The initial communication about this problem was asynchronous and consisted of me asking everyone how it was possible we found out about the misunderstanding this far into the project.
Then came the Teams call. It started off difficult, because everyone was looking at everyone else while the proverbial smoke was coming out of my ears because this was not going in the right direction … and then, after about 30 minutes, we started to have a synchronous discussion. I stated the objective and the consequences of failing to meet this objective.
Then the team got to talking the fundamentals of the problem. People in the call called other people to join the call to get their opinion, the scope was clarified and the big bad thundercloud in the sky was quickly shown to be less of a challenge than it first appeared to be.
The entire call lasted about 90 minutes. During the call we talked shop, we talked issues, we established mutual understanding, and we worked the solution. My role, as a leader, was to ensure that if the team was blocked, I would know I had to solve that. We came out on the other side with a clear way forward which respected the timelines we needed to respect.
And that was a win. Now, what is the lesson here? First, we need to work like this all the time instead of only in crisis mode. Second, our asynchronous communication, via email and chat, works for each of us individually. We throw the issue or the answer over a wall and know that it will be picked up later. What we do not know, what asynchronous communication does not allow, is to validate proper understanding. While asynchronous communication may work for you and me individually, it is not the best way to talk within a team on a mission.
A call for more breakthrough workflow innovation
Where does that leave organisations? It is clear from Cal Newport’s book that most organisations have issues that mere leadership cannot solve. Leadership may even make those situations worse if it creates a purpose which the underlying organisational processes, the workflow as Cal Newport calls it, do not support but detract from. It becomes problematic if that purpose is driven by engaged leadership. That is a problem, because as a motivated collaborator you want to go where your leadership is pointing you … but the processes will not allow you to get there. These situations have no happy ending and the collaborator will blame leadership for not addressing the underlying problem.
Dare to look at the workflows themselves while working on leadership. Do not shy away from reducing the asynchronous communications such as emails and chats to move towards a more coordinated, face-to-face, synchronous way of interacting, leaving the collaborators the time to focus on doing what they do best, delivering content, for the rest of the time. Regularly recalibrate, regularly make sure that everyone is aligned, knows and understands what is going on in the project or the day-to-day work, using tools that are available and allow for this type of synchronous communication to function even in these times of confinement.
Incrementalism is not the solution
Let’s not try to be incremental about this either.

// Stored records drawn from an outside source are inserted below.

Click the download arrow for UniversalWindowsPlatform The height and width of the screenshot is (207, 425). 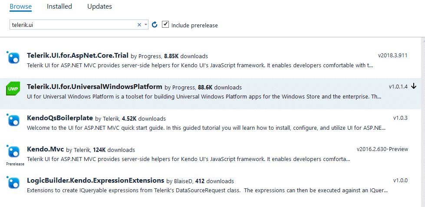pyautogui.click(x=414, y=86)
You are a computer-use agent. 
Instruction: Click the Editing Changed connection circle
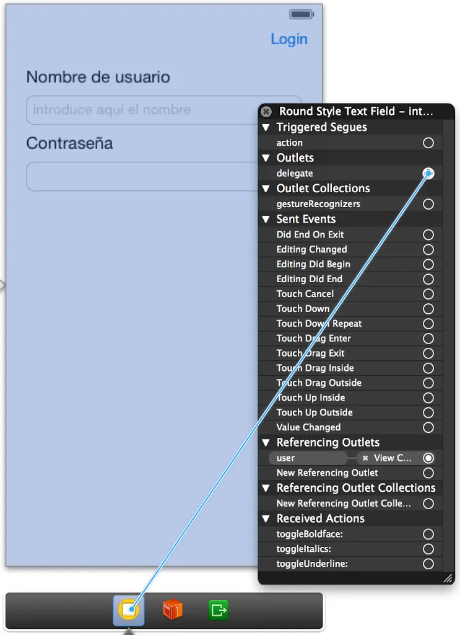point(428,249)
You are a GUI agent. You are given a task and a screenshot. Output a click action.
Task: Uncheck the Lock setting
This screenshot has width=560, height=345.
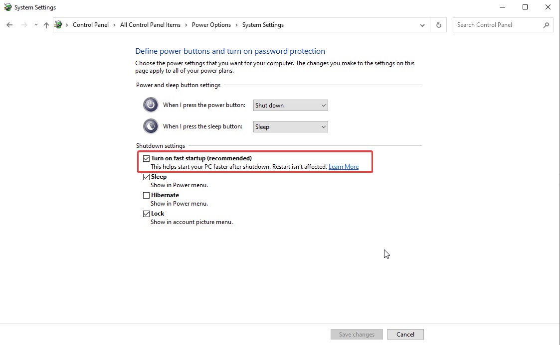pyautogui.click(x=146, y=213)
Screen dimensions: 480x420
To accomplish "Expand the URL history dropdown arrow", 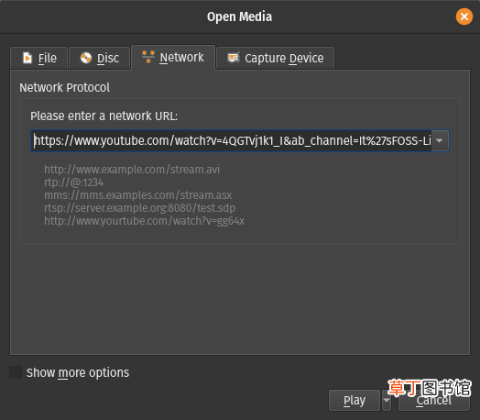I will click(440, 140).
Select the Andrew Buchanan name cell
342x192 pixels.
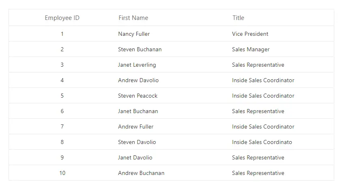[x=141, y=173]
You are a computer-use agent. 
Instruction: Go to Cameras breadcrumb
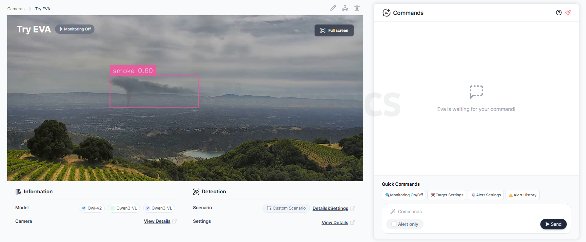tap(16, 9)
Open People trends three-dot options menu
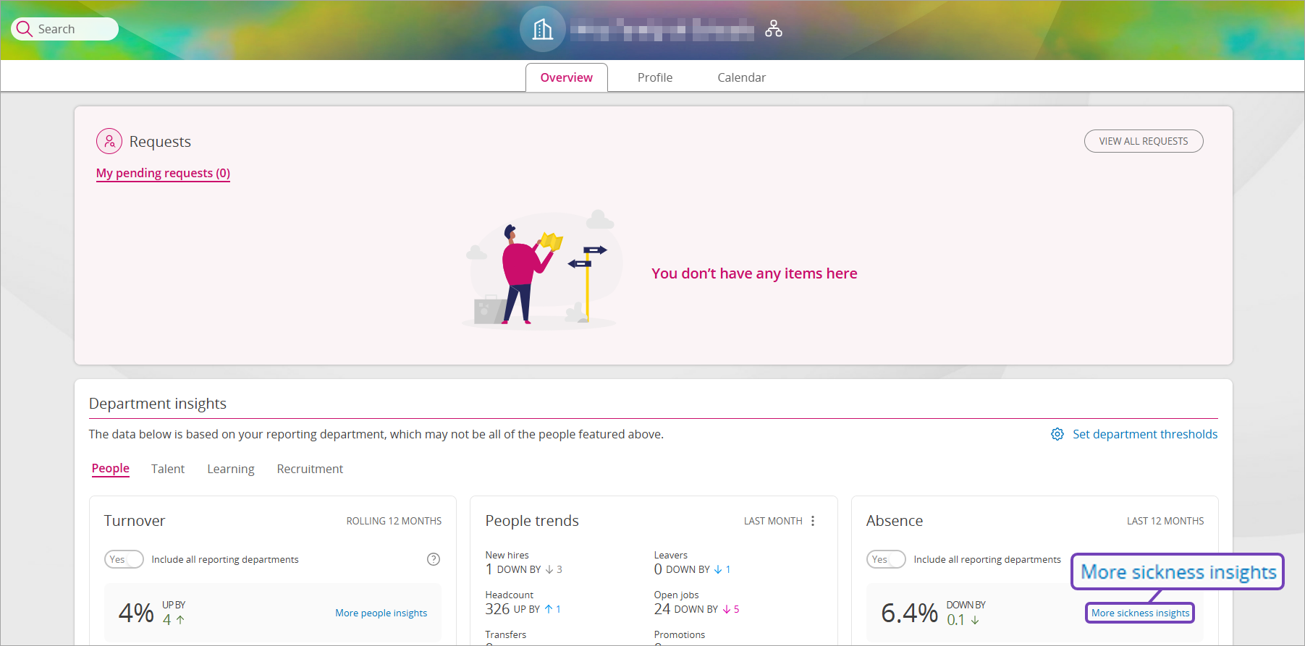The image size is (1305, 646). [813, 521]
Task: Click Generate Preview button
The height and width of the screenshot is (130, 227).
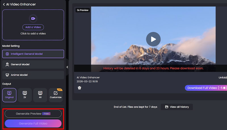Action: pos(33,114)
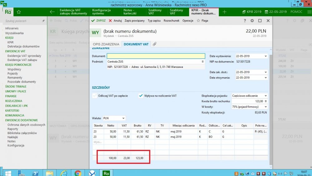
Task: Uncheck 'Wpływa na rozliczenie VAT'
Action: click(x=141, y=96)
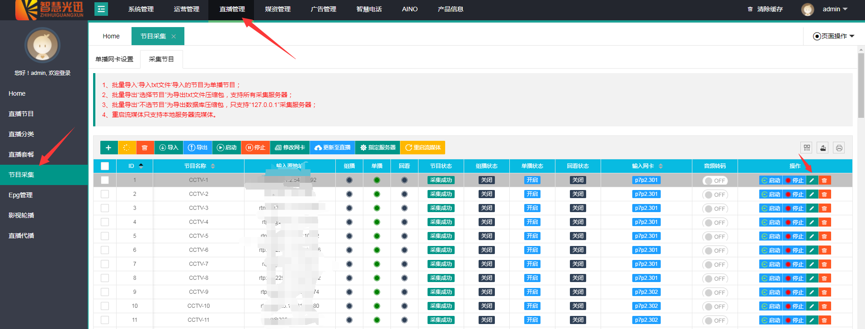The height and width of the screenshot is (329, 865).
Task: Click the printer icon above the table
Action: (839, 148)
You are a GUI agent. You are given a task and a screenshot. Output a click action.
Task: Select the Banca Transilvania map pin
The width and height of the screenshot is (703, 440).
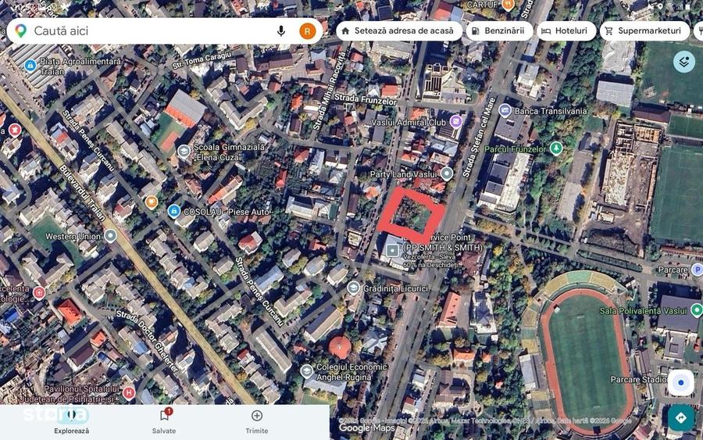pos(505,110)
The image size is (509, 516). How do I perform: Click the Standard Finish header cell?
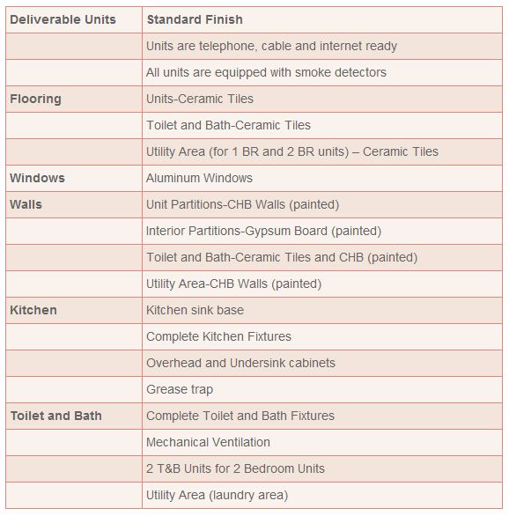point(322,19)

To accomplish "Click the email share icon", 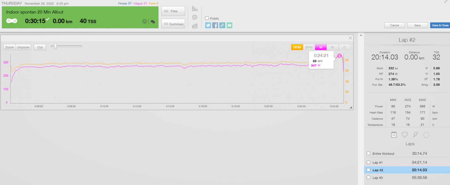I will coord(230,25).
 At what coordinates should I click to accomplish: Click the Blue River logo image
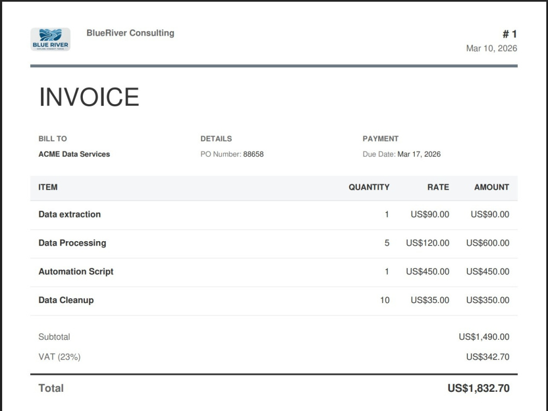tap(50, 39)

As Cal Newport points out, regulatory initiatives such as the French initiative to limit the time during which an employer can ask a collaborator to monitor and react to email does not address the underlying issue, which is simple: asynchronous communication is not the solution to our current challenges, it is part of the problem, the biggest part.
If we want to keep our collaborators motivated, we need to have them talk to each other and talk to them on a regular basis. Yes, we need to support them where we can, as members of leadership. But we need to let them do the work for the remainder of the time.
Solving these challenges will take more than better leadership. It will take courage. After that, I am sure that leadership initiatives such as collective intelligence can make a real difference. But first we need to get the workflow optimised.